Escrevo este texto atabalhoadamente sentada no braço do sofá, de frente para a árvore de natal, cujas luzes já não me dou ao trabalho de ligar, tentando infrutiferamente alienar-me da música que toca na casa dos vizinhos. Anitta com dois tês e uma qualquer espécie de reggaeton. O meu filho já me interrompeu três vezes para me perguntar coisas nas quais não me apetece pensar e de todas as vezes tenho de me esforçar por voltar ao meu raciocínio. Escrevo este texto enquanto espero que chegue a hora de jantar e depois a hora de comer as passas e entrar no ano novo. Chegar finalmente ao alívio do: este já está vamos ver como é o outro. O mundo que me rodeia parece sob o efeito de um anestésico potente, meio impedernido, sem saber a direção. É como se o cérebro se tivesse afogado em sonhos e rabanadas e na semana entre o natal e o ano novo só se conseguisse manter à força de Guronsan.

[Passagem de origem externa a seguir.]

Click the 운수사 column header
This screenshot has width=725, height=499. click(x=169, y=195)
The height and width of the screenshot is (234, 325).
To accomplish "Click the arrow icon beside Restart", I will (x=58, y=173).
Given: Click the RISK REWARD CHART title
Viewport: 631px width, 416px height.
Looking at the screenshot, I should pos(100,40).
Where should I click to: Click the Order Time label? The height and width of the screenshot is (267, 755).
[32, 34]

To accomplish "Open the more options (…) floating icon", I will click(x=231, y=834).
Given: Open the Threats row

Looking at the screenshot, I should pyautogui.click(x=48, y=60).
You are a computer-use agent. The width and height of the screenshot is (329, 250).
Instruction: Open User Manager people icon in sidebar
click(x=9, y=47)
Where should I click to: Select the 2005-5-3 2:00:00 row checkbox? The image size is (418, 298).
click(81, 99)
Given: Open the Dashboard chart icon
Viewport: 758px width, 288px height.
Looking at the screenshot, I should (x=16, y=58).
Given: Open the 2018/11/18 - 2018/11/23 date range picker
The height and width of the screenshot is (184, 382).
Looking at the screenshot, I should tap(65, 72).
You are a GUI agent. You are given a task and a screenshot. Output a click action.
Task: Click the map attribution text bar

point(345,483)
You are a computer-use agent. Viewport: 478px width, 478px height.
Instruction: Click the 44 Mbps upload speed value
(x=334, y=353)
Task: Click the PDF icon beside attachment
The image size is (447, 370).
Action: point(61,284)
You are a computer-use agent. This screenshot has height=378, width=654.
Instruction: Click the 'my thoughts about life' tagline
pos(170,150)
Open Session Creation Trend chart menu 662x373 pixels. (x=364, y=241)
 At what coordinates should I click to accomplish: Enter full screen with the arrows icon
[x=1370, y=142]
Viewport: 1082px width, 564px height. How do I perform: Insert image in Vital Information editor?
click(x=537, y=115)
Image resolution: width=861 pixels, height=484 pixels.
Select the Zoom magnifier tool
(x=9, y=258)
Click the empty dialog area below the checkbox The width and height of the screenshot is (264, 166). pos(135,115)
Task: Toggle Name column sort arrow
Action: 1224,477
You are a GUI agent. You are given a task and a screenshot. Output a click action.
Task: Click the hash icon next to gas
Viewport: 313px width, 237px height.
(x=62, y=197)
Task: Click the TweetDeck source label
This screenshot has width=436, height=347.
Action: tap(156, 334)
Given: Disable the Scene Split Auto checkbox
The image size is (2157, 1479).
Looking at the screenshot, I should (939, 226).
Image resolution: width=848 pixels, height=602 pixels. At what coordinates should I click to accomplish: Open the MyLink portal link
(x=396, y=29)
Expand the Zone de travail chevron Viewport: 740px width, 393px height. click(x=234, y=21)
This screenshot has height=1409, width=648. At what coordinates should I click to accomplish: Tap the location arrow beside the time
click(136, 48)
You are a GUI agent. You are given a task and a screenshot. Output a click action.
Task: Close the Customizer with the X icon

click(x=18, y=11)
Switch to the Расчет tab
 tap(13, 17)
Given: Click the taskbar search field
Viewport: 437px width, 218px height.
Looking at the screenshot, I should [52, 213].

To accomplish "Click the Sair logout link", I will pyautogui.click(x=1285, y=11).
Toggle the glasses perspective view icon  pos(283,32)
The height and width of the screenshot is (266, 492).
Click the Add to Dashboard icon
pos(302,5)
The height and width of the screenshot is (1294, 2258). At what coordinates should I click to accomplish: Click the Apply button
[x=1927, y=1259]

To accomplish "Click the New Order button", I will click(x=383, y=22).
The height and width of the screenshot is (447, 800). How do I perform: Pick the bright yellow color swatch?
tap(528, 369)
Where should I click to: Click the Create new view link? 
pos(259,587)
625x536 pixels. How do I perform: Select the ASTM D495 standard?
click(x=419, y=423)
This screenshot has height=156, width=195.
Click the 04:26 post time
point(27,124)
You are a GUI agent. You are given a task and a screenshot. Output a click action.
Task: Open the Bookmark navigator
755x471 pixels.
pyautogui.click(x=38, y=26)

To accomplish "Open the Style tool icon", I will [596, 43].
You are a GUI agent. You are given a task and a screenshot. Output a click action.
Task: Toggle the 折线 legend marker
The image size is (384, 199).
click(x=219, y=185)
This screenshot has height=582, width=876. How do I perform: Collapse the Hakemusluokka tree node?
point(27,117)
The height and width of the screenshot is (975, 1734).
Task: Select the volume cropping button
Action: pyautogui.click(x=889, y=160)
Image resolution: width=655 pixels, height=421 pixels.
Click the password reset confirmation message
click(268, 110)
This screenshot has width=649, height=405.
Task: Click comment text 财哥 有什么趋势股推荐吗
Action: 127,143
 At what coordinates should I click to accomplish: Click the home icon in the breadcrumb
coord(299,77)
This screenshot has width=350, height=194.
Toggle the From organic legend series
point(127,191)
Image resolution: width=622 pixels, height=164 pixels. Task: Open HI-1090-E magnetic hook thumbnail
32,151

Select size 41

Escrevo este texto sabendo que o vou publicar no primeiro dia do ano. Escrevo-o com antecedência porque não gosto de sentir que tenho tempo de sobra e porque no primeiro dia do ano tenho a casa para aspirar e os confetis, que deixo o miúdo espalhar, para apanhar do chão.
São trezentos e tal dias novos que me dão a mesma sensação de uma mala nova ou uma roupa por estrear.
Conto escrever muito e ler outro tanto. Conto guardar e registar as coisas pequenas que faço com os miúdos, aquelas que a cabeça tende a esquecer, aquelas que um dia vão fazer falta. Conto esfalfar este pandeiro para arrebanhar umas boas nalgas de verão. Conto não perder os berlindes que tanta falta me fazem.

Por aqui conto publicar diariamente todo este ano, arriscando um compromisso de escrita como o do ano passado mas mais extenso. Conto, lá para fins de janeiro, ter uma coisa preparada para quem lê o que escrevo e gosta.

Por isso é isto, este é o 1 de 365. Vamos ver como corre. Conto convosco desse lado?